= Requirement =
Exact repetition of the data below is required.

[Dataset items]

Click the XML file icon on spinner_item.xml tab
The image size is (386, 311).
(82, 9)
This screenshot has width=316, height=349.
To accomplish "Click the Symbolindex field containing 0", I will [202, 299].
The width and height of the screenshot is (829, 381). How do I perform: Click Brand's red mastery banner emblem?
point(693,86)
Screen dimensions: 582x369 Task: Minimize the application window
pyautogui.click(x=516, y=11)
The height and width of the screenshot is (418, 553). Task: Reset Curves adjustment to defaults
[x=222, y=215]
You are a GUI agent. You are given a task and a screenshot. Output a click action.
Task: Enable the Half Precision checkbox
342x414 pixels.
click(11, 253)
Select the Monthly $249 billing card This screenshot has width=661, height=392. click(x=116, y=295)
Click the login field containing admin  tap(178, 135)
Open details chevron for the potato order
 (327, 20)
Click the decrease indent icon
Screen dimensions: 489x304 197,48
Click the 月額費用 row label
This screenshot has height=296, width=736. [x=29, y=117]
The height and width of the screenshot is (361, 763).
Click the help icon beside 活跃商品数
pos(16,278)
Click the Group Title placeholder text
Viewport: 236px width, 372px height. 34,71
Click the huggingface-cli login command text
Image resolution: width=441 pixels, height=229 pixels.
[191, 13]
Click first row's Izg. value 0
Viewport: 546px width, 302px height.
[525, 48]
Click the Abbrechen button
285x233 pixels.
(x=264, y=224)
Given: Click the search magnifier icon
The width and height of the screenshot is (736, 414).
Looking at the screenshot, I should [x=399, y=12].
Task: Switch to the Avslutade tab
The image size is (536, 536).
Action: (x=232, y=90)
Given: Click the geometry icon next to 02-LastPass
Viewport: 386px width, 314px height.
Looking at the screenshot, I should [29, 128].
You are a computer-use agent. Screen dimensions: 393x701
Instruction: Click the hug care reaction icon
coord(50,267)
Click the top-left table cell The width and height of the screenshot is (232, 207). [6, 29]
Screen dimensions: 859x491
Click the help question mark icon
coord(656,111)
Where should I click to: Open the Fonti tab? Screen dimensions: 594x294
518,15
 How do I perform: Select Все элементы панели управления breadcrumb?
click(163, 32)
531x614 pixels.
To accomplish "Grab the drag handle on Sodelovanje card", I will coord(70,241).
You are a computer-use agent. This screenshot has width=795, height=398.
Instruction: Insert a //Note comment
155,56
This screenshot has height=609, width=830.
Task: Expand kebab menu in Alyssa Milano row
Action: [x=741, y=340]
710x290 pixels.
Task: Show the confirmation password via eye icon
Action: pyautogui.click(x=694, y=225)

= Exercise solution =
Click the XML file icon on spinner_item.xml tab
The image size is (386, 311).
(82, 9)
This screenshot has width=316, height=349.
To accomplish "Click the Symbolindex field containing 0", I will [202, 299].
The width and height of the screenshot is (829, 381). How do I perform: Click Brand's red mastery banner emblem?
point(693,86)
Screen dimensions: 582x369 Task: Minimize the application window
pyautogui.click(x=516, y=11)
The height and width of the screenshot is (418, 553). Task: Reset Curves adjustment to defaults
[x=222, y=215]
You are a GUI agent. You are given a task and a screenshot. Output a click action.
Task: Enable the Half Precision checkbox
342x414 pixels.
click(11, 253)
Select the Monthly $249 billing card This screenshot has width=661, height=392. click(x=116, y=295)
Click the login field containing admin  tap(178, 135)
Open details chevron for the potato order
 (327, 20)
Click the decrease indent icon
Screen dimensions: 489x304 197,48
Click the 月額費用 row label
This screenshot has height=296, width=736. [x=29, y=117]
The height and width of the screenshot is (361, 763).
Click the help icon beside 活跃商品数
pos(16,278)
Click the Group Title placeholder text
Viewport: 236px width, 372px height. 34,71
Click the huggingface-cli login command text
Image resolution: width=441 pixels, height=229 pixels.
[191, 13]
Click first row's Izg. value 0
Viewport: 546px width, 302px height.
[525, 48]
Click the Abbrechen button
285x233 pixels.
(x=264, y=224)
Given: Click the search magnifier icon
The width and height of the screenshot is (736, 414).
Looking at the screenshot, I should [x=399, y=12].
Task: Switch to the Avslutade tab
The image size is (536, 536).
Action: (x=232, y=90)
Given: Click the geometry icon next to 02-LastPass
Viewport: 386px width, 314px height.
Looking at the screenshot, I should [29, 128].
You are a computer-use agent. Screen dimensions: 393x701
Instruction: Click the hug care reaction icon
coord(50,267)
Click the top-left table cell The width and height of the screenshot is (232, 207). [6, 29]
Screen dimensions: 859x491
Click the help question mark icon
coord(656,111)
Where should I click to: Open the Fonti tab? Screen dimensions: 594x294
518,15
 How do I perform: Select Все элементы панели управления breadcrumb?
click(163, 32)
531x614 pixels.
To accomplish "Grab the drag handle on Sodelovanje card", I will coord(70,241).
You are a computer-use agent. This screenshot has width=795, height=398.
Instruction: Insert a //Note comment
155,56
This screenshot has height=609, width=830.
Task: Expand kebab menu in Alyssa Milano row
Action: [x=741, y=340]
710x290 pixels.
Task: Show the confirmation password via eye icon
Action: pyautogui.click(x=694, y=225)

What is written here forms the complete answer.